New Socialist Leader Advocates Left-Wing Cooperation For 2018 Election

  • 1 Jul 2016 9:00 AM
New Socialist Leader Advocates Left-Wing Cooperation For 2018 Election
Hungary’s leftist parties should cooperate with each other in the 2018 general election by nominating a single candidate in each constituency, Gyula Molnár, the Socialist Party’s newly-elected leader, told MTI in an interview on Thursday. Molnár said his party is capable of winning the election in 2018, arguing that “six out of ten” voters want a new government, four of them should be won over for the Socialists and that “there are serious tensions between [ruling] Fidesz and society.”

But the opposition leftist parties will have to cooperate, he said, because “they have to offer one single path” forward to counter the programmes offered by Fidesz and the radical nationalist Jobbik party. Molnár said leftist parties that contest the election on their own by fielding their own candidates would be seen as helping Prime Minister Viktor Orbán.

He said it would be unwise to leave the selection of the 106 candidates completely up to the parties’ local chapters but added that he did not yet know what the cross-party cooperation would look like at the top. Asked about the Socialist Party’s future candidate for prime minister, Molnár named Szeged Mayor László Botka as his preferred candidate if the party decides to nominate an “insider”.

Molnar said he had asked Botka to take charge of the party’s preparations for the election campaign. Asked about potential cooperation with Democratic Coalition leader and former Socialist Prime Minister Ferenc Gyurcsány, Molnár said Gyurcsány had become a “boogeyman” over the years, but the main question is whether they want to beat Orbán and try to “handle” Gyurcsány in order to do so.

But the new chairman warned that simply saying that Orbán needs to go would not be enough to win the election. The Socialists will have to give a clear picture about how they envision Hungary’s future. Molnár said that over the next two years the party should seek to communicate its ideas to voters mainly outside the confines of parliament, as parliamentary business is no longer transparent and the opposition cannot function constructively.

He said the Socialist parliamentary group should put together 10-15 draft laws on issues it considers important – for instance, health-care reform, education or wage hikes in public administration – so that Fidesz, too, will be forced to take a stance on those issues.

Molnár said the party’s work outside parliament would consist of organising campaign events throughout the country and establishing and maintaining relationships with civil groups and unions.

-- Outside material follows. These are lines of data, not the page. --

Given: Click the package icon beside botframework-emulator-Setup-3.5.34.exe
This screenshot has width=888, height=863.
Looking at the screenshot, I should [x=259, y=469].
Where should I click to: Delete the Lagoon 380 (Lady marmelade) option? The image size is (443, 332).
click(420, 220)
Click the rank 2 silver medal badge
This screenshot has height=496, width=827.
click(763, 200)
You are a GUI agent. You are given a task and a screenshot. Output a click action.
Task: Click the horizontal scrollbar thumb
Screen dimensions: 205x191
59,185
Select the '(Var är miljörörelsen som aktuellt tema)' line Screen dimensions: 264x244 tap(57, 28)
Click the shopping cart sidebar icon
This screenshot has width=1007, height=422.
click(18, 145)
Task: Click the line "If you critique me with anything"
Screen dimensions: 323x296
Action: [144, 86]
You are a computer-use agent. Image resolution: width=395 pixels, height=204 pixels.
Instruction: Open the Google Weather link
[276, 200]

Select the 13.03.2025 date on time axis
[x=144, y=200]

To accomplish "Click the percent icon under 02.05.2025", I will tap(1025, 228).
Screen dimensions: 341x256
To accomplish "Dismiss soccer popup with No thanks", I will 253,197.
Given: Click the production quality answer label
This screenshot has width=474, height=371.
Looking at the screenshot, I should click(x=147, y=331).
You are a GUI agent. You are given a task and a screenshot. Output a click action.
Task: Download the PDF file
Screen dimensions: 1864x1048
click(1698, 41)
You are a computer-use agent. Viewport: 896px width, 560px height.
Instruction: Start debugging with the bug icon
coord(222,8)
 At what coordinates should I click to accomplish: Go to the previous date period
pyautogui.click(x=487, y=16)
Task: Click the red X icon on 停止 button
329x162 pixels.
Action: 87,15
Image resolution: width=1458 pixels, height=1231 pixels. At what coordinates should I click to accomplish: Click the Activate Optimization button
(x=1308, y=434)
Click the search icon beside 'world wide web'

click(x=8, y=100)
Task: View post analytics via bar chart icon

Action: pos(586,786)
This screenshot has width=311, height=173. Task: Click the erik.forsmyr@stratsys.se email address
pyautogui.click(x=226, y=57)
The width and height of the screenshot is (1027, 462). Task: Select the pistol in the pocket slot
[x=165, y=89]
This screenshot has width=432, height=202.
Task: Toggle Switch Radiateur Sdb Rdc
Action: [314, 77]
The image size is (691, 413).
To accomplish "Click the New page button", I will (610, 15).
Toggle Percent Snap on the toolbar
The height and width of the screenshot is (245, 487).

The party’s job is to attract more voters than Fidesz, and in order to do that it must listen to the people, he added. Molnár said his party was not going to apologise anymore for the past. Instead, it will simply ask voters to “trust us” and believe that the Socialist Party has learned from its mistakes.

Regarding potential changes in the party’s parliamentary group, Molnár said he wanted to see the group’s deputy leader, Bertalan Tóth, take on an influential role.